The COVID-19 pandemic has changed a lot of and canceled even more. Countless graduations, vacations, games, and other ceremonies have been completely lost. Other events and entire lines of business are just in limbo until travel and congregating becomes safer. Each new cancellation feels like another punch to the gut, but when something stands out and manages to still happen against the stacked corona-odds, it makes it that much more impressive. This is why it’s awesome that Macy’s Thanksgiving Day Parade, the annual signifier of the start of the Christmas season, will still happen this year.
While everyone has lost something, and some much more than others, it’s always encouraging when we find out ways to get small pieces of our old lives back. The NBA was able to masterfully execute its bubble plan to restart the season, which was mocked when it was announced. And while baseball has run into its share of COVID-related delays and cancellations, the season bounced back from a precarious spot and has been chugging along with the shortened season.
These are success stories even if you aren’t a sports fan. Heck, just look at the NBA bubble. The league worked with scientists from Harvard to develop a saliva test to help keep the bubble safer and the recent FDA approval of that test might be the single best piece of COVID news in weeks. So when Macy’s announced the annual parade would go on, it’s news we should all celebrate.
“For more than 90 years, Macy’s Thanksgiving Day Parade has kicked off the holiday season with its signature entertainment spectacle, making it one of the world’s most beloved events,” the company said in a statement on its website.
“Following our successful, safe and innovative production of Macy’s 4th of July Fireworks, it is our intention to similarly reimagine Macy’s Thanksgiving Day Parade this November.”
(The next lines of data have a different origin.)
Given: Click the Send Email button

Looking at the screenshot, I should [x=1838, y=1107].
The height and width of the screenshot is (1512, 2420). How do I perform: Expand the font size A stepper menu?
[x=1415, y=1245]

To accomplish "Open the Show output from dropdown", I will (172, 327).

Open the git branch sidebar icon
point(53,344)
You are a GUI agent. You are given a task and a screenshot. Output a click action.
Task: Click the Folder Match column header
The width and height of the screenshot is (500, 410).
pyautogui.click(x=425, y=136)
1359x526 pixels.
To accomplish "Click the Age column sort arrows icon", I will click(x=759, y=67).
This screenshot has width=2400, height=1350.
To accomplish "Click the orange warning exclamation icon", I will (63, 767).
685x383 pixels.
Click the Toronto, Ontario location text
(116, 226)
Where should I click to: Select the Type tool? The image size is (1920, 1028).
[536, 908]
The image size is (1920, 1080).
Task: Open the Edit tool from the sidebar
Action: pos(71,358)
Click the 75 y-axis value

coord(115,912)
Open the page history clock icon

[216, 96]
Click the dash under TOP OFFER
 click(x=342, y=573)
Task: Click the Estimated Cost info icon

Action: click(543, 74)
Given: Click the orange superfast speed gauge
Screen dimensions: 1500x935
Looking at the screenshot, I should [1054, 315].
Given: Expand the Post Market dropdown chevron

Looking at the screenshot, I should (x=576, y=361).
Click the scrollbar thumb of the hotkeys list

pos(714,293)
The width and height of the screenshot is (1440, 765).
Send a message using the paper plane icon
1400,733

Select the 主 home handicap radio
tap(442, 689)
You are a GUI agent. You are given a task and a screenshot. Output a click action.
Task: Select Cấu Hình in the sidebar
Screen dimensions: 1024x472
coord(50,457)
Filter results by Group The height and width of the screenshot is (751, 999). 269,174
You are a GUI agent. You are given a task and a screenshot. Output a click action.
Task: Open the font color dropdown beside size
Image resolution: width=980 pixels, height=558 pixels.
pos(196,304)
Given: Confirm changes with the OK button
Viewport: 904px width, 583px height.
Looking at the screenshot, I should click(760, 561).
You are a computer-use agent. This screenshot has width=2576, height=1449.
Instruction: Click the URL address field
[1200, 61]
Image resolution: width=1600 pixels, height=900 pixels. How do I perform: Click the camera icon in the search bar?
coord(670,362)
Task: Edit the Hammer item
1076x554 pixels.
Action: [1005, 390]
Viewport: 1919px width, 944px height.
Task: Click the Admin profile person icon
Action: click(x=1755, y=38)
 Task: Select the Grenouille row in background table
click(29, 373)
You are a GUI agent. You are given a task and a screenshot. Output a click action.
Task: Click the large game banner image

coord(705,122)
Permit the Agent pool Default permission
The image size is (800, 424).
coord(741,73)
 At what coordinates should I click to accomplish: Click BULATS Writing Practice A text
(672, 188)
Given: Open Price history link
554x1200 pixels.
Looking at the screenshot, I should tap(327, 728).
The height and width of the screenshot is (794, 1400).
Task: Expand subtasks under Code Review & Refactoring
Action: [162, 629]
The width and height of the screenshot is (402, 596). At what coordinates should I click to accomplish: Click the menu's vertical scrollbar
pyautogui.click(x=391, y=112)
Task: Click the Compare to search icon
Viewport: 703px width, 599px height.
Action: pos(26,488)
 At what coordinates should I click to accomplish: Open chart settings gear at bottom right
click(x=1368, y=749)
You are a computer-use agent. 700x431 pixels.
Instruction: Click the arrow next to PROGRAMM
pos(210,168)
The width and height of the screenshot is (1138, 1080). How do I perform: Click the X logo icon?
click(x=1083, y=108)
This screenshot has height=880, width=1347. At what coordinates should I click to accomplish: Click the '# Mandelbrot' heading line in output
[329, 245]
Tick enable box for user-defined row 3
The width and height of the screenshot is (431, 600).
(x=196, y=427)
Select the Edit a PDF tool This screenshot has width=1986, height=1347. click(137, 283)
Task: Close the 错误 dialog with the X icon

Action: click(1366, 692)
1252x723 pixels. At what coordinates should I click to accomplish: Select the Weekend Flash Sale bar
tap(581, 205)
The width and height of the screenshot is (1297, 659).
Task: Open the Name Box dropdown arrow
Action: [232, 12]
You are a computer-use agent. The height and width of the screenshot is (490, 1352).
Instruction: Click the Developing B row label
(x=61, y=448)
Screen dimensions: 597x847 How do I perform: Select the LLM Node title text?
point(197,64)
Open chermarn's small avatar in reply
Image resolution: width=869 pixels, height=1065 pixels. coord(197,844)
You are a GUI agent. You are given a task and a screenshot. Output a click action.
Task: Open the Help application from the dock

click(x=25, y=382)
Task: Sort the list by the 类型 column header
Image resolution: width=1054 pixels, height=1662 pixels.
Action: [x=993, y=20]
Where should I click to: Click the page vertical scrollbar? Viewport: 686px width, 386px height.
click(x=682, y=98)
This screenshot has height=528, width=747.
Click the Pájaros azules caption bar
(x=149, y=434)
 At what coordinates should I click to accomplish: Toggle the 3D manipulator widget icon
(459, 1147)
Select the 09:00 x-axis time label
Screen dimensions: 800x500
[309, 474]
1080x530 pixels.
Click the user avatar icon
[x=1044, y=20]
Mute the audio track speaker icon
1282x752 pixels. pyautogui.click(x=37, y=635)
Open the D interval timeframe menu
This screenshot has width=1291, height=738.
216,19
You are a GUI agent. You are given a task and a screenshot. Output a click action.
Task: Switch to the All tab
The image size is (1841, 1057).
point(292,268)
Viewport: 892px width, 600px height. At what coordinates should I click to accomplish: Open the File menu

— Time Out New York Kids (@TimeOutKids) August 24, 2020
The company said more details would be available in the fall, and New York City Mayor Bill de Blasio said the event would look very different, but it’s definitely a positive that the longstanding tradition will happen at all.
The Thanksgiving tradition started in 1924 and has been carried live on TV since the 1950s, and while it will be a bit scaled-down this year, seeing a giant Snoopy balloon floating through New York will be a small win for traditions everywhere.